:: Ваша задача ::
Повторите все записи ниже дословно, строка за строкой, ничего не меняя.

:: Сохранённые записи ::
________
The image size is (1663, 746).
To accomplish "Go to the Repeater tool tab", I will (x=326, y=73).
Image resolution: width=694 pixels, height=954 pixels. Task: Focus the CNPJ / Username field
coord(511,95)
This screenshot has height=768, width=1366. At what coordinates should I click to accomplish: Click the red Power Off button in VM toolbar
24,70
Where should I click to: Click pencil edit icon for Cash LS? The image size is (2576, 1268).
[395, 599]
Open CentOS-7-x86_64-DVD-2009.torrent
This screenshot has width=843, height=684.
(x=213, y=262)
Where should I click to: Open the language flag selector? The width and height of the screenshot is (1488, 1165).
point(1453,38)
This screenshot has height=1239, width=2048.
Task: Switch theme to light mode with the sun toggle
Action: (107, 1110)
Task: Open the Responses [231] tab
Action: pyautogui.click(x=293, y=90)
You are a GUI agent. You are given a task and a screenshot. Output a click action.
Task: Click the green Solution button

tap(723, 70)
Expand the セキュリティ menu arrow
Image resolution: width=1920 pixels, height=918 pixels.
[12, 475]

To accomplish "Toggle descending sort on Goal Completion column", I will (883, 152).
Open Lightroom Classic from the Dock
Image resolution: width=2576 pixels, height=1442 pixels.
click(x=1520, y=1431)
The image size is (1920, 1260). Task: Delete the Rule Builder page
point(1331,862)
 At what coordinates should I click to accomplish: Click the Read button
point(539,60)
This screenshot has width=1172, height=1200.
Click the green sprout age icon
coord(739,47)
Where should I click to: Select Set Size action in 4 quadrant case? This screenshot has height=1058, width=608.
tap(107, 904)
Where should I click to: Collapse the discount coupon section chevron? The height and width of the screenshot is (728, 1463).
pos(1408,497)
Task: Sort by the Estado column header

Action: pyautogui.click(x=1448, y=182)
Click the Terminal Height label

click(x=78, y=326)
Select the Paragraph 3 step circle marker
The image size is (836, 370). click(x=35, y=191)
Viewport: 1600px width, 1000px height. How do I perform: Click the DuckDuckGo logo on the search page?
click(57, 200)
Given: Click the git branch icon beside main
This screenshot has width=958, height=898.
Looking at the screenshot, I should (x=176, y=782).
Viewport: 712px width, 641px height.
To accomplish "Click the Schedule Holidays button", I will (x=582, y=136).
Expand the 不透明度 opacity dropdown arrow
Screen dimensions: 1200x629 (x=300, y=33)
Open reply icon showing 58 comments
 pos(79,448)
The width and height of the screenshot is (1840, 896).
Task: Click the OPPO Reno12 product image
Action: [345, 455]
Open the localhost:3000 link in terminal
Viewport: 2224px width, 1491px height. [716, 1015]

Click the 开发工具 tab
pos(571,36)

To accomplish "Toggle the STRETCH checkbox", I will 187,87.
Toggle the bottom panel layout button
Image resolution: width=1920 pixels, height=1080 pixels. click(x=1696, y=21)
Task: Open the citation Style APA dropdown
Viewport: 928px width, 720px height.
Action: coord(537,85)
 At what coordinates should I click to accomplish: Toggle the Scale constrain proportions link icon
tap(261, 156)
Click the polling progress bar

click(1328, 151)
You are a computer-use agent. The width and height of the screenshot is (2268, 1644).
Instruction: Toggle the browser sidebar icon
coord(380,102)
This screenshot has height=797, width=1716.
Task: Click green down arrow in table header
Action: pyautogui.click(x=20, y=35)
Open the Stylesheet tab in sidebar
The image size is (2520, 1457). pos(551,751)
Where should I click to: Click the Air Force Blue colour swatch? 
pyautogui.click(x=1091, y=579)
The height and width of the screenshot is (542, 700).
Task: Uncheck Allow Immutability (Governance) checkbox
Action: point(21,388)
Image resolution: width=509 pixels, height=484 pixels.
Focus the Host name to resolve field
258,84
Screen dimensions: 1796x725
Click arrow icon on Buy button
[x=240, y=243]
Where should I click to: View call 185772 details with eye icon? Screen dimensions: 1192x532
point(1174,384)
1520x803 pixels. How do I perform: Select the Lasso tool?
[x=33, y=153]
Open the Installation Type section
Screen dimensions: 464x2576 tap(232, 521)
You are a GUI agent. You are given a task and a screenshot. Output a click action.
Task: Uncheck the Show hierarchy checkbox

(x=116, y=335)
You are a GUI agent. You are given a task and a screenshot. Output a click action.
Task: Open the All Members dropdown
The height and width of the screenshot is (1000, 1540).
________
:: Решение ::
The image size is (1663, 746).
To accomplish "Go to the Repeater tool tab", I will (x=326, y=73).
Image resolution: width=694 pixels, height=954 pixels. Task: Focus the CNPJ / Username field
coord(511,95)
This screenshot has height=768, width=1366. At what coordinates should I click to accomplish: Click the red Power Off button in VM toolbar
24,70
Where should I click to: Click pencil edit icon for Cash LS? The image size is (2576, 1268).
[395, 599]
Open CentOS-7-x86_64-DVD-2009.torrent
This screenshot has width=843, height=684.
(x=213, y=262)
Where should I click to: Open the language flag selector? The width and height of the screenshot is (1488, 1165).
point(1453,38)
This screenshot has height=1239, width=2048.
Task: Switch theme to light mode with the sun toggle
Action: (107, 1110)
Task: Open the Responses [231] tab
Action: pyautogui.click(x=293, y=90)
You are a GUI agent. You are given a task and a screenshot. Output a click action.
Task: Click the green Solution button

tap(723, 70)
Expand the セキュリティ menu arrow
Image resolution: width=1920 pixels, height=918 pixels.
[12, 475]

To accomplish "Toggle descending sort on Goal Completion column", I will (883, 152).
Open Lightroom Classic from the Dock
Image resolution: width=2576 pixels, height=1442 pixels.
click(x=1520, y=1431)
The image size is (1920, 1260). Task: Delete the Rule Builder page
point(1331,862)
 At what coordinates should I click to accomplish: Click the Read button
point(539,60)
This screenshot has width=1172, height=1200.
Click the green sprout age icon
coord(739,47)
Where should I click to: Select Set Size action in 4 quadrant case? This screenshot has height=1058, width=608.
tap(107, 904)
Where should I click to: Collapse the discount coupon section chevron? The height and width of the screenshot is (728, 1463).
pos(1408,497)
Task: Sort by the Estado column header

Action: pyautogui.click(x=1448, y=182)
Click the Terminal Height label

click(x=78, y=326)
Select the Paragraph 3 step circle marker
The image size is (836, 370). click(x=35, y=191)
Viewport: 1600px width, 1000px height. How do I perform: Click the DuckDuckGo logo on the search page?
click(57, 200)
Given: Click the git branch icon beside main
This screenshot has width=958, height=898.
Looking at the screenshot, I should (x=176, y=782).
Viewport: 712px width, 641px height.
To accomplish "Click the Schedule Holidays button", I will (x=582, y=136).
Expand the 不透明度 opacity dropdown arrow
Screen dimensions: 1200x629 (x=300, y=33)
Open reply icon showing 58 comments
 pos(79,448)
The width and height of the screenshot is (1840, 896).
Task: Click the OPPO Reno12 product image
Action: [345, 455]
Open the localhost:3000 link in terminal
Viewport: 2224px width, 1491px height. [716, 1015]

Click the 开发工具 tab
pos(571,36)

To accomplish "Toggle the STRETCH checkbox", I will 187,87.
Toggle the bottom panel layout button
Image resolution: width=1920 pixels, height=1080 pixels. click(x=1696, y=21)
Task: Open the citation Style APA dropdown
Viewport: 928px width, 720px height.
Action: coord(537,85)
 At what coordinates should I click to accomplish: Toggle the Scale constrain proportions link icon
tap(261, 156)
Click the polling progress bar

click(1328, 151)
You are a computer-use agent. The width and height of the screenshot is (2268, 1644).
Instruction: Toggle the browser sidebar icon
coord(380,102)
This screenshot has height=797, width=1716.
Task: Click green down arrow in table header
Action: pyautogui.click(x=20, y=35)
Open the Stylesheet tab in sidebar
The image size is (2520, 1457). pos(551,751)
Where should I click to: Click the Air Force Blue colour swatch? 
pyautogui.click(x=1091, y=579)
The height and width of the screenshot is (542, 700).
Task: Uncheck Allow Immutability (Governance) checkbox
Action: point(21,388)
Image resolution: width=509 pixels, height=484 pixels.
Focus the Host name to resolve field
258,84
Screen dimensions: 1796x725
Click arrow icon on Buy button
[x=240, y=243]
Where should I click to: View call 185772 details with eye icon? Screen dimensions: 1192x532
point(1174,384)
1520x803 pixels. How do I perform: Select the Lasso tool?
[x=33, y=153]
Open the Installation Type section
Screen dimensions: 464x2576 tap(232, 521)
You are a GUI agent. You are given a task and a screenshot. Output a click action.
Task: Uncheck the Show hierarchy checkbox

(x=116, y=335)
You are a GUI agent. You are given a task and a screenshot. Output a click action.
Task: Open the All Members dropdown
The height and width of the screenshot is (1000, 1540).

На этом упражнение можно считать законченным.